Strontium Substituted β-Tricalcium Phosphate Ceramics: Physiochemical Properties and Cytocompatibility

Sr2+-substituted beta-tricalcium phosphate (beta-TCP) powders were synthesized using the mechano-chemical activation method with subsequent pressing and sintering to obtain ceramics. The concentration of Sr2+ in the samples was 0 (non-substituted TCP, as a reference), 3.33 (0.1SrTCP), and 16.67 (0.5SrTCP) mol.% with the expected Ca-3(PO4)(2), Ca2.9Sr0.1(PO4)(2), and Ca2.5Sr0.5(PO4)(2) formulas, respectively. The chemical compositions were confirmed by the energy-dispersive X-ray spectrometry (EDX) and the inductively coupled plasma optical emission spectroscopy (ICP-OES) methods. The study of the phase composition of the synthesized powders and ceramics by the powder X-ray diffraction (PXRD) method revealed that beta-TCP is the main phase in all compounds except 0.1SrTCP, in which the apatite (Ap)-type phase was predominant.
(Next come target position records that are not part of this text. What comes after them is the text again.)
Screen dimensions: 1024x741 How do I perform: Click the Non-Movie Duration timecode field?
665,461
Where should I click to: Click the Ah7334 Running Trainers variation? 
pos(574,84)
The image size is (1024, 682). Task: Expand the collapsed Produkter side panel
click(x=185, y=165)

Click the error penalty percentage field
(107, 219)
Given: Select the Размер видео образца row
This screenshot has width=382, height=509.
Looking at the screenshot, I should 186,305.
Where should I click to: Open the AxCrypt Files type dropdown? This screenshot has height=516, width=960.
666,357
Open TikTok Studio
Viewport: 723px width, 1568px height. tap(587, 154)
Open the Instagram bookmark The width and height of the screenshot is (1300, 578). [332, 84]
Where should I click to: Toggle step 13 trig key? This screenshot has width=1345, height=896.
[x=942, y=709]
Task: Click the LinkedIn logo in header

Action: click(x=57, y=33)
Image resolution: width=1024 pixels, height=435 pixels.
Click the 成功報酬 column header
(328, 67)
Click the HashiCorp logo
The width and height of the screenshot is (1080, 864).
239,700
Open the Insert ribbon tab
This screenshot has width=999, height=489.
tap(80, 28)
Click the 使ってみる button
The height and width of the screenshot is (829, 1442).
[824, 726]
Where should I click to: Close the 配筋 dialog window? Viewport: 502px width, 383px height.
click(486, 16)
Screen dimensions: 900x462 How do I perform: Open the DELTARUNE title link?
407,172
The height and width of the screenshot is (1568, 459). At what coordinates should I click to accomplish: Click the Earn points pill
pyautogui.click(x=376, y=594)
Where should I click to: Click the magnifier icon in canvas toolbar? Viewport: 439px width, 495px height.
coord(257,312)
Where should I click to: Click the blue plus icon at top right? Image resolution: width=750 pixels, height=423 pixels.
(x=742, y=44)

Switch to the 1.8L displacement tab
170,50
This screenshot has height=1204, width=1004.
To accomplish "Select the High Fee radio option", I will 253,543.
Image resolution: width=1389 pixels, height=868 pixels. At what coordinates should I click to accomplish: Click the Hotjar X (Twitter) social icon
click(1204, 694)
TCP and 0.5SrTCP ceramics were soaked in the standard saline solution for 21 days, and the phase analysis revealed the partial dissolution of the initial beta-TCP phase with the formation of the Ap-type phase and changes in the microstructure of the ceramics. The Sr2+ ion release from the ceramic was measured by the ICP-OES. The human osteosarcoma MG-63 cell line was used for viability, adhesion, spreading, and cytocompatibility studies. The results show that the introduction of Sr2+ ions into the beta-TCP improved cell adhesion, proliferation, and cytocompatibility of the prepared samples. The obtained results provide a base for the application of the Sr2+-substituted ceramics in model experiments in vivo.

Automated summary

In this study, Sr2+-substituted beta-tricalcium phosphate ceramics were synthesized and their physicochemical properties and biocompatibility were investigated. The results showed that the introduction of Sr2+ ions significantly improved cell adhesion, proliferation, and cytocompatibility of the samples.